Je m’adresse à vous au moment où je m’apprête à quitter l’Assemblée nationale. J’aurais souhaité le faire dans des circonstances politiques plus favorables. Je regrette profondément que Nicolas Sarkozy ait perdu de si peu l’élection présidentielle. Il a su se montrer à la hauteur de la crise sans précédent qui s’est abattue sur la France et le monde. Peu d’hommes y seraient parvenus. Je crains malheureusement que les Français ne s’en aperçoivent trop tard.
Cette défaite renforce ma conviction qu’une nouvelle génération doit prendre le relais et mener une opposition énergique au nouveau Président. Une page s’est tournée le 6 mai. Nous devons en tenir compte et faire le choix de l’avenir à droite. Se tourner vers le passé serait une lourde erreur. C’est le choix que j’ai fait lorsque j’ai décidé de ne pas me représenter pour permettre le renouvellement de la classe politique.
Plutôt que de durer, mon objectif a toujours été d’être utile. Dans cet esprit, j’ai publiquement apporté mon soutien à la candidature de Brigitte Kuster dans la 4e circonscription de Paris. Cette nouvelle circonscription, qui se situe pour les deux tiers dans le 17e, est issue du redécoupage électoral de 2009 qui a conduit à la suppression d’une circonscription à l’ouest de Paris, en l’occurrence celle de Bernard Debré.

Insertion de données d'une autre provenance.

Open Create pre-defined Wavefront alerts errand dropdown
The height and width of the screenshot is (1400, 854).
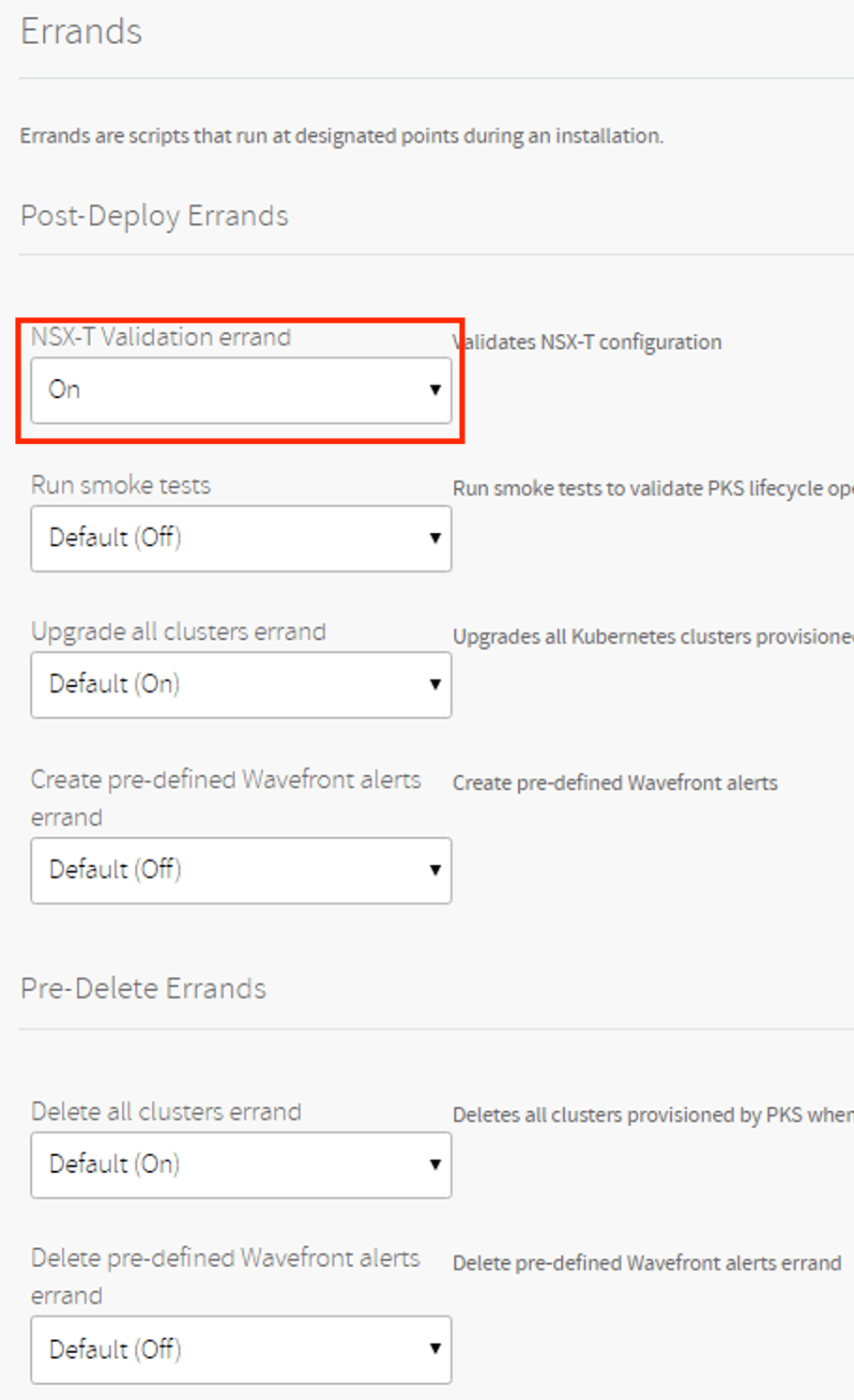[240, 871]
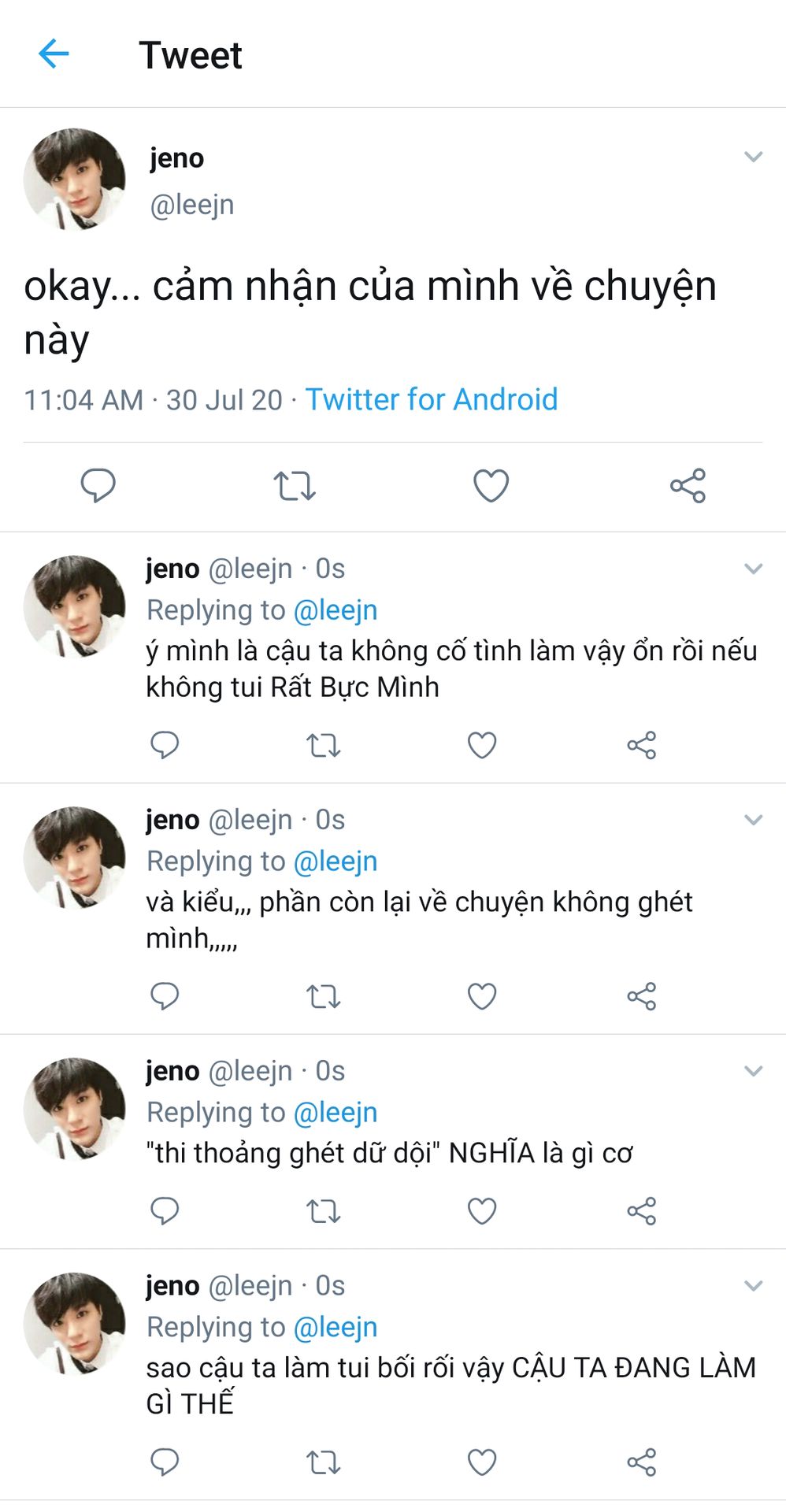786x1512 pixels.
Task: Open 'Twitter for Android' source link
Action: (432, 399)
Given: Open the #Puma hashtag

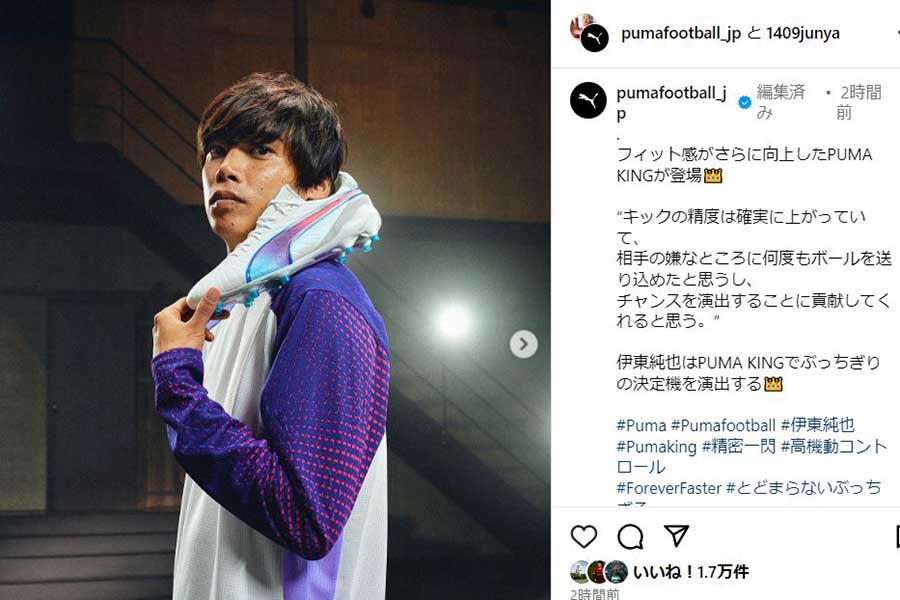Looking at the screenshot, I should tap(641, 425).
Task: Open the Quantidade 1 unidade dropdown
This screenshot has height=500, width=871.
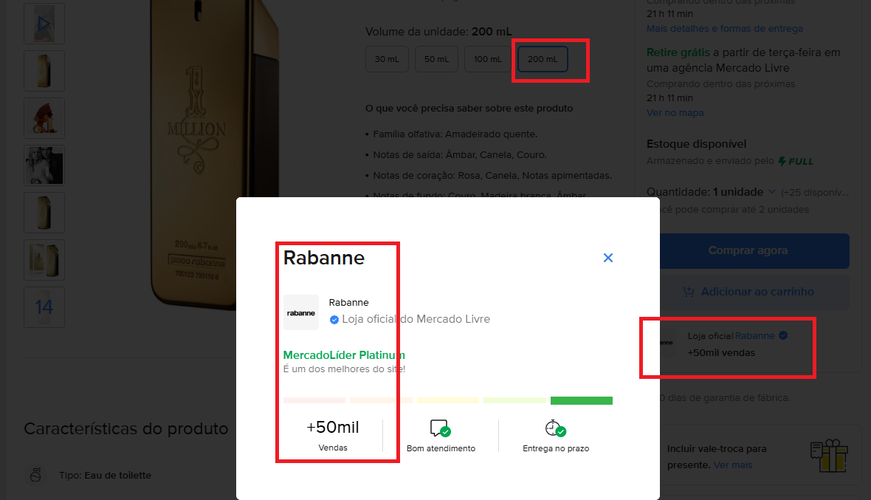Action: click(x=743, y=191)
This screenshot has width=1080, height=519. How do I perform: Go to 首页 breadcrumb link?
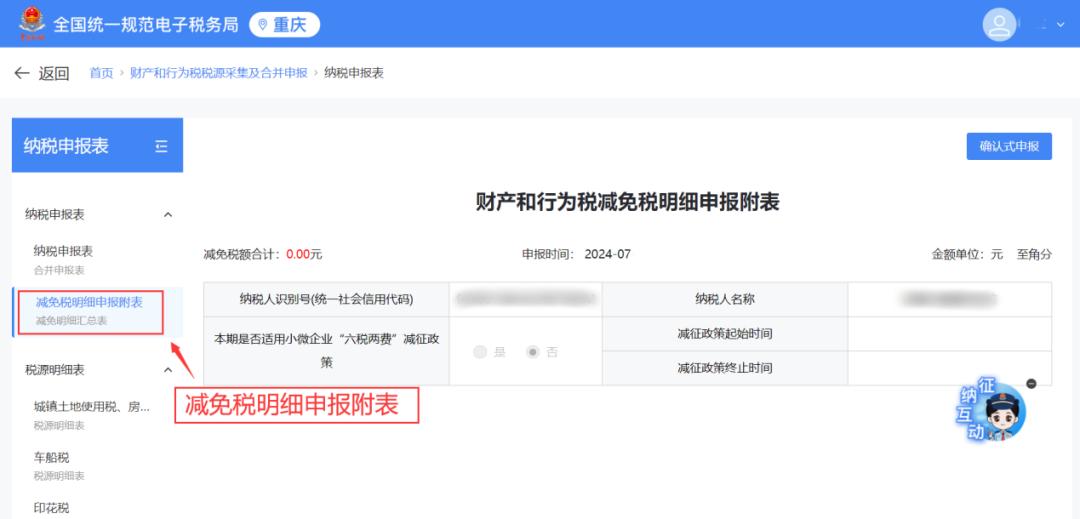click(101, 73)
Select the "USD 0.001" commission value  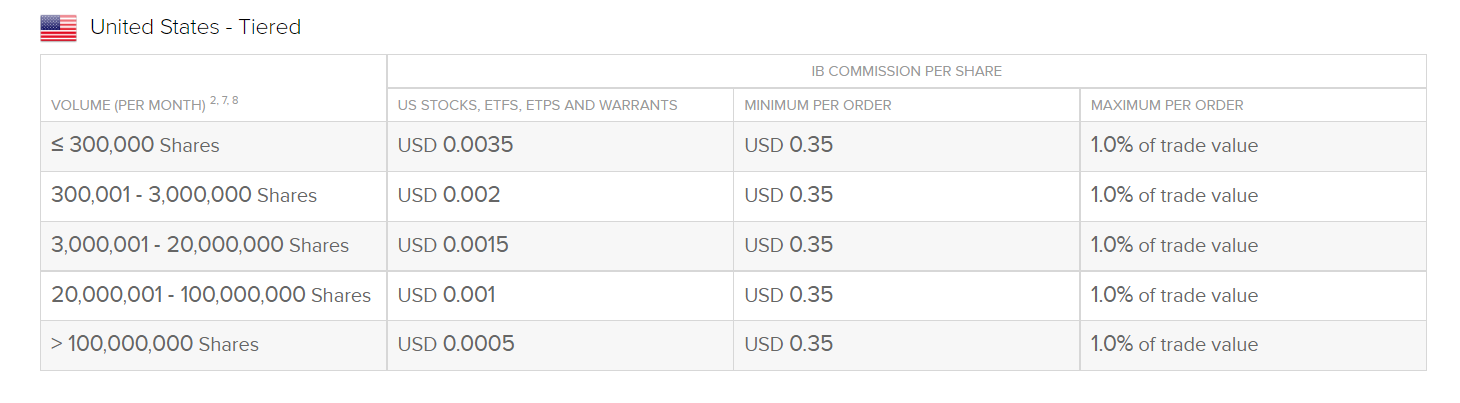click(x=446, y=295)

Brigitte Kuster, maire du 17e depuis 4 ans et élue depuis 11 ans, est une responsable politique intelligente et jeune qui s’investit sans compter dans cette circonscription qu’elle habite depuis 30 ans. Elle a prouvé par son engagement quotidien qu’elle savait diriger l’un des plus grands arrondissements de Paris (arrivée de la Cité judiciaire, amélioration de la desserte en transports en commun…). Au regard du bilan qui est le sien, Brigitte Kuster est incontestablement la plus qualifiée pour représenter les habitants de la 4e circonscription.
Au-delà, il est temps pour la droite parisienne de se renouveler en profondeur afin de proposer aux Parisiens une alternative crédible à la gauche en 2014. Permettre à de nouvelles personnalités d’accéder aux plus hautes fonctions politiques à Paris est la seule manière d’y parvenir.
Je vous prie de croire, Chère Madame, Cher Monsieur, à l’expression de mes sentiments distingués.